# NAP QuikTune 360 vs. Whisker Biscuit?



## joaxe (Sep 7, 2006)

Archery Peeps,

I was looking at the NAP QuikTune 360 (new version) as compared to the Whisker Biscuit QS (B2 generation).

Can anyone offer pros and cons between the two rests?

P.S. Let's keep the "flames" to a minimum...:wink: 

Joe


----------



## 98Redline (May 20, 2003)

Go with the biscuit.

I tried the QT 360 about a year ago and never could get that thing to shoot worth a darn. I seemed that regardless of how I set the rest or tuned the bow I could never get decent arrow flight. Every other rest in my box would shoot just fine, but I could never get the 360 to work.

The arrow always seemed to act as if the support was too stiff.

While I don't shoot one (my preference is for drop away rests) I think the Biscuit is one of the finest and simplest rests made.

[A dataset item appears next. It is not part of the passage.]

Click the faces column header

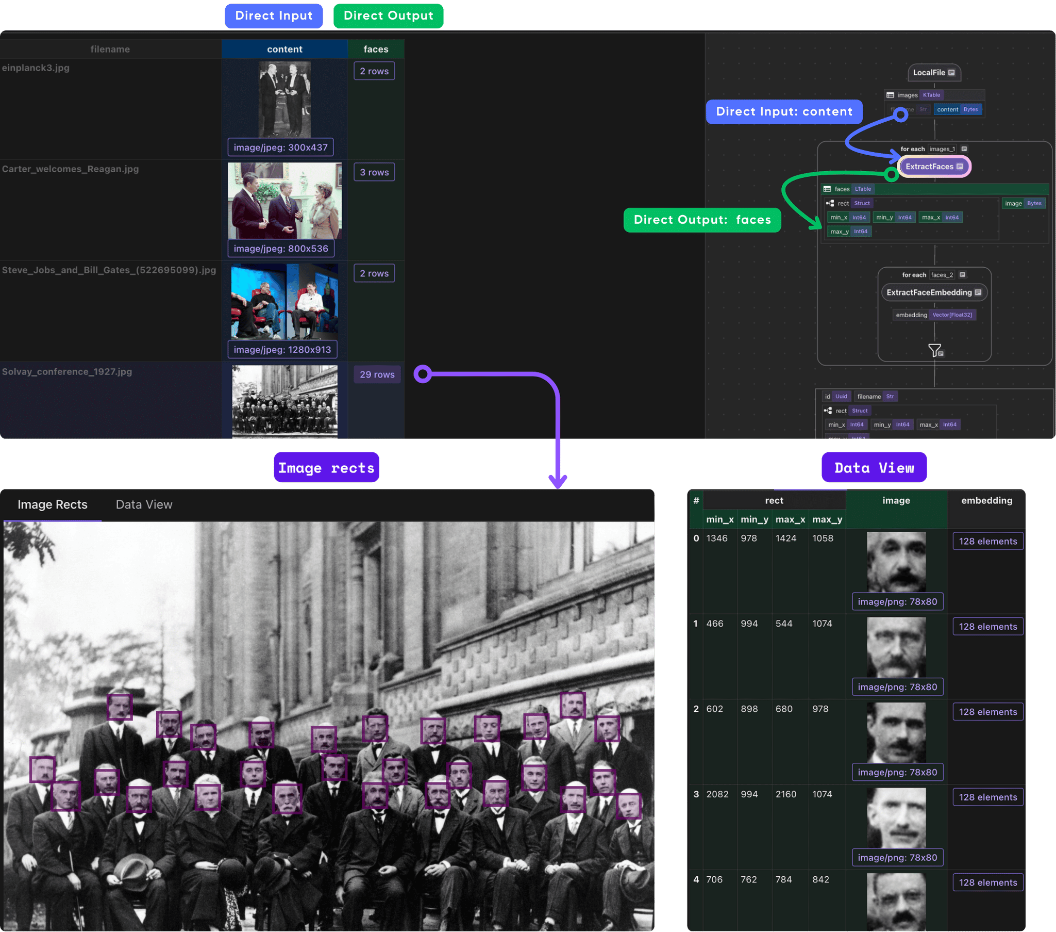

The other alternatave that you might check out is the Catwaba (recently acquired by Bowtech)
http://www.catawbaarchery.com/products.as


----------



## redryder66 (Jun 4, 2005)

I'd go with the WB. I've used them for years on my hunting bows, with no complaints. They can be tough on thin vanes, but if you use something stout like Blazers, you'll be all set.

I tried the NAP 360 briefly, but could not get it to tune. If you use small diameter carbon arrows the base of your vanes will hit the support blade unless you trim the width of the support some. If you use a helical fletch on a small diameter arrow, it gets real tricky. 

The WB is back on my hunting bow now.


----------



## joaxe (Sep 7, 2006)

98Redline and Redryder66,

Hey, can I get a response from the "Blue Men"...?!?!?!

 

Just kidding! Thanks for your insight. I already have the Biscuit. I've got some Blazers on order (should be here today or tomorrow). I'll re-fletch some arrows with the Blazers and try the Biscuit again.

For what its worth...the Biscuit shot great for me while hunting (whacked a deer through both lungs and the heart from about 23 yards) but it is exhibiting tuning problems when paper tuning to get everything perfect. I'm thinking its due to a bit of fletching contact.

Well, I'll see how the Blazers work out. Of course, if someone wants to lend (or give) me a QuikTune 360...I'll try it!  

Joe


----------